Tueuse en sérieUne infirmière anglaise coupable des meurtres de sept nouveau-nés
Elle injectait de l’air par intraveineuse aux nouveau-nés ou utilisait leurs sondes naso-gastriques pour envoyer de l’air, ou une surdose de lait, dans leur estomac.
Une infirmière anglaise a été jugée coupable vendredi d’avoir tué en un an sept nouveau-nés prématurés dans l’hôpital où elle travaillait et d’avoir tenté d’en assassiner six autres, à l’issue d’un long procès qui a horrifié les Britanniques.
«Froide, calculatrice, cruelle et tenace» selon l’accusation, Lucy Letby, 33 ans, travaillait dans l’unité de soins intensifs de l’hôpital Countess of Chester, dans la ville du même nom, au nord-ouest de l’Angleterre. Entre juin 2015 et juin 2016, sept prématurés y étaient soudainement décédés, sans raison évidente, parfois à quelques heures d’intervalle. Dix autres bébés avaient frôlé la mort, là encore sans raison évidente, mais avaient pu être sauvés.
Injection d’air, surdose de lait et insuline
La jeune femme, qui se disait innocente, connaîtra sa peine à une date ultérieure. Elle était accusée d’avoir injecté de l’air par intraveineuse aux nouveau-nés, d’avoir utilisé leurs sondes naso-gastriques pour envoyer de l’air, ou une surdose de lait, dans leur estomac. Elle aurait ajouté de l’insuline à des poches de solution alimentaire, délogé le tube respiratoire d’une grande prématurée, surnourri par sonde une petite victime. Parfois, elle combinait plusieurs agressions. Elle avait alors 25 ans.
C’était la seule membre du personnel médical toujours de service lors de la dégradation brutale des nouveau-nés, avait souligné le juge James Goss, avant que les 12 jurés commencent à délibérer le 10 juillet.
Une professionnelle «dévouée» selon la défense
Le procès avait démarré le 10 octobre à Manchester. Des parents ont témoigné, parfois en larmes. La défense a décrit Lucy Letby comme une professionnelle «dévouée». «Mon travail c’était ma vie» a-t-elle insisté.
Le procureur Nick Johnson a minutieusement reconstitué son emploi du temps et les similarités entre les décès. Il a expliqué que Lucy Letby attaquait les bébés après le départ de leurs parents, quand l’infirmière responsable s’éloignait, ou la nuit quand elle était seule. Elle se joignait ensuite parfois aux efforts collectifs pour sauver les nouveau-nés, voire assistait les parents désespérés.
Parmi les victimes, des jumeaux et même des triplés, dont deux mourront à 24 heures d’intervalle après son retour de vacances en juin 2016. Le troisième sera épargné, ses parents ayant supplié qu’il soit transféré dans un autre hôpital.

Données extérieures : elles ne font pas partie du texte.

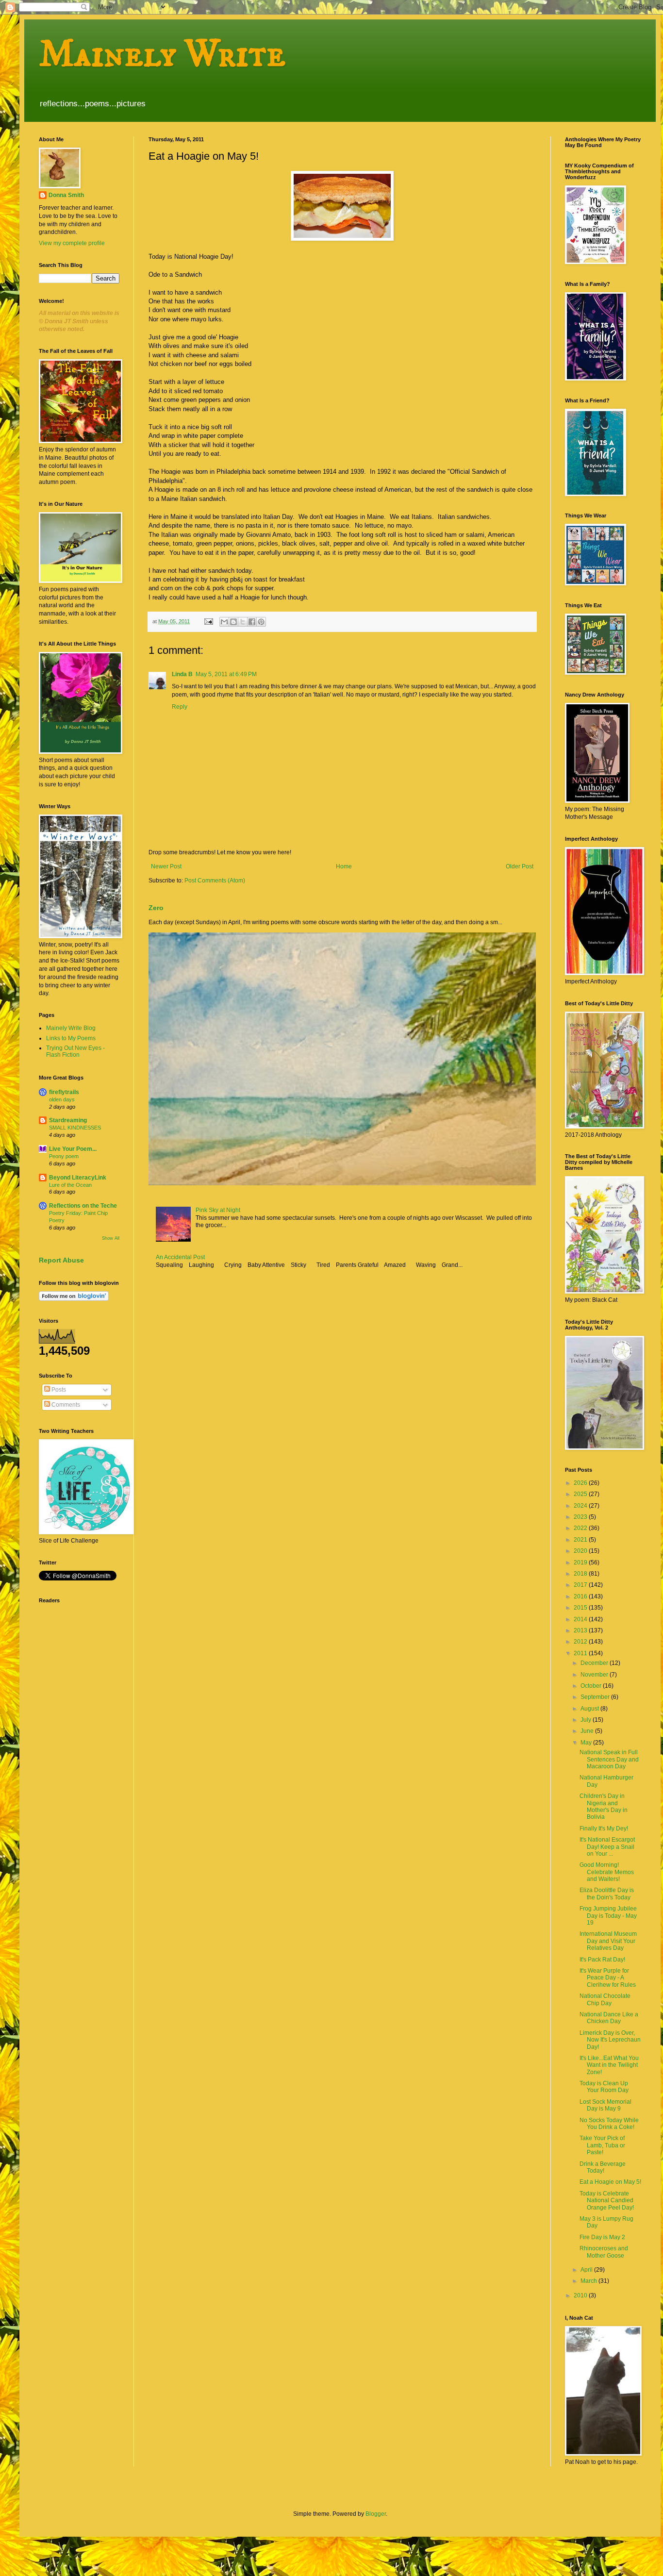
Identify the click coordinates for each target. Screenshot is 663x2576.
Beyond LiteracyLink (77, 1177)
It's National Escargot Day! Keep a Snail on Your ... (607, 1846)
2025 (581, 1494)
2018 (581, 1573)
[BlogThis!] (233, 622)
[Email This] (224, 622)
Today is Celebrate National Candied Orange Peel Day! (607, 2200)
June (587, 1731)
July (586, 1719)
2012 (581, 1641)
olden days (62, 1099)
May (586, 1742)
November (595, 1674)
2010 (581, 2295)
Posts (58, 1389)
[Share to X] (243, 622)
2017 (581, 1584)
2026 (581, 1482)
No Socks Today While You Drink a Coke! (609, 2123)
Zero (156, 908)
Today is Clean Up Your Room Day (604, 2087)
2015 (581, 1607)
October (591, 1685)
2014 (581, 1619)
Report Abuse (61, 1260)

«Je ne mérite pas de vivre»
«Je ne mérite pas de vivre. Je les ai tués exprès parce que je ne suis pas assez bonne pour m’occuper d’eux. Je suis une horrible personne», avait écrit l’infirmière sur un post-it retrouvé chez elle en 2018. Dans d’autres documents, elle clamait en revanche son innocence.
Son avocat Ben Myers a fait valoir que le service de néonatologie avait en 2015-2016 «accueilli plus de bébés que normalement, avec des besoins de soins plus importants», et avait «échoué» à y répondre. Il avait dénoncé l’absence de preuves contre sa cliente, affirmant que des médecins incompétents lui avaient fait porter le chapeau.
Durant le procès, une mère a raconté comment, revenant pour apporter du lait à un de ses jumeaux prématurés à 21h00 en août 2015, elle l’avait entendu hurler et avait découvert qu’il avait du sang autour de la bouche. Elle avait été rassurée par Lucy Letby qui lui avait conseillé de remonter dans sa chambre. Selon l’accusation, l’infirmière venait de pousser un équipement médical au fond de la gorge du minuscule bébé, et lui avait aussi injecté de l’air. Il était mort quelques heures plus tard, après avoir perdu le quart de son sang.
Transférée en juin 2016 dans un service administratif, arrêtée une première fois en 2018, puis en 2019, Lucy Letby avait finalement été incarcérée en novembre 2020.